I’ve stopped accepting things I don’t need just because they’re free. Sure, if it’s free and I want it I’m going to take it but if it’s free and I don’t, why should I? It’s not adding value to my life.
Example: I don’t eat McDonald’s. Haven’t in over a year (and that was internationally). The last time I had McDonald’s in the United States was in 2014. So, if someone offers me a free McDouble, I’m turning it down (unless I have no other source of sustenance and need it to survive).
Too many of us are accepting things that will cost us our happiness or add clutter to our lives just because they don’t cost us a dollar. How many 5K tee-shirts do you need? How much hotel shampoo can you collect?

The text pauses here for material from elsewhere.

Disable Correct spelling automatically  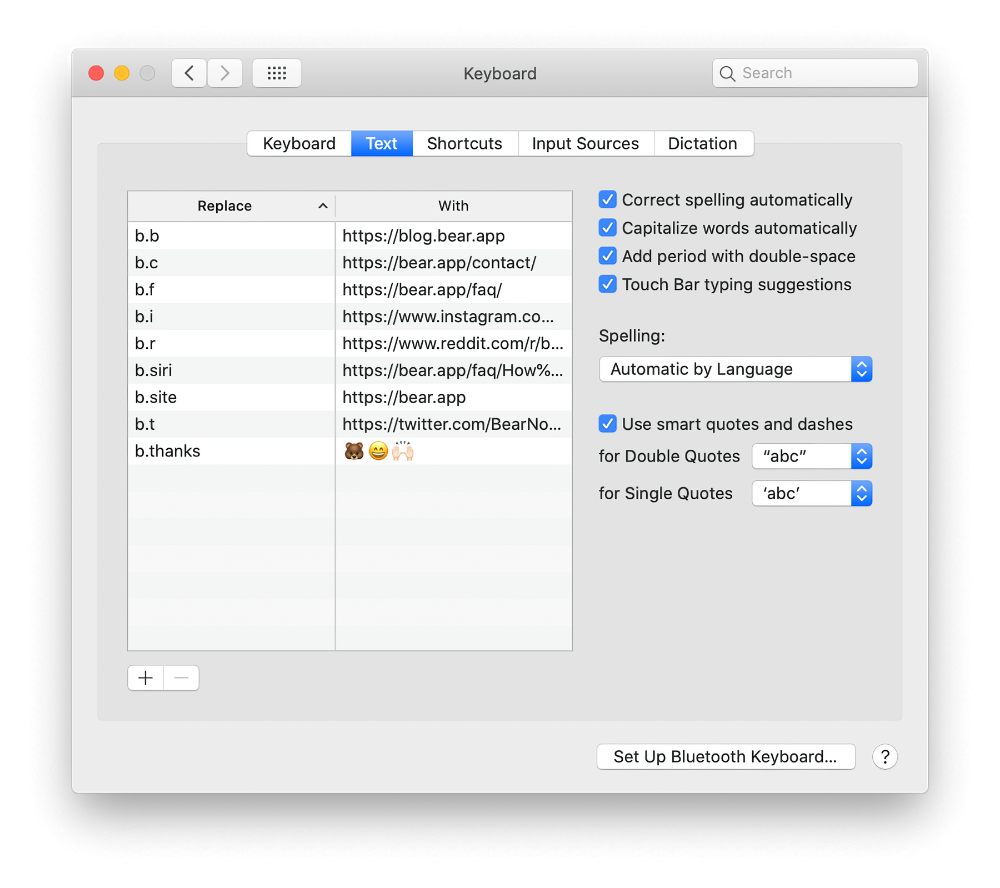click(x=608, y=200)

With everything, you must ask yourself “Is it quality and does it add value to my life?”
The same is true for things given free of charge. I was talking to a videographer I know recently and he is photographing his first wedding soon. While he’s a great videographer, he’s an amateur photographer and he let the couple who asked him to capture their special day know exactly that. But this is the gift they wanted from him. Now, I hope he does a phenomenal job but, if he doesn’t, them taking the free route will likely be their biggest regret of the day.
So, always remember, just because it’s free doesn’t mean it didn’t cost you anything. Some of the most expensive things ever appeared to be free at the time. Don’t believe me? Look at all that “free money” that has since become student loan debt.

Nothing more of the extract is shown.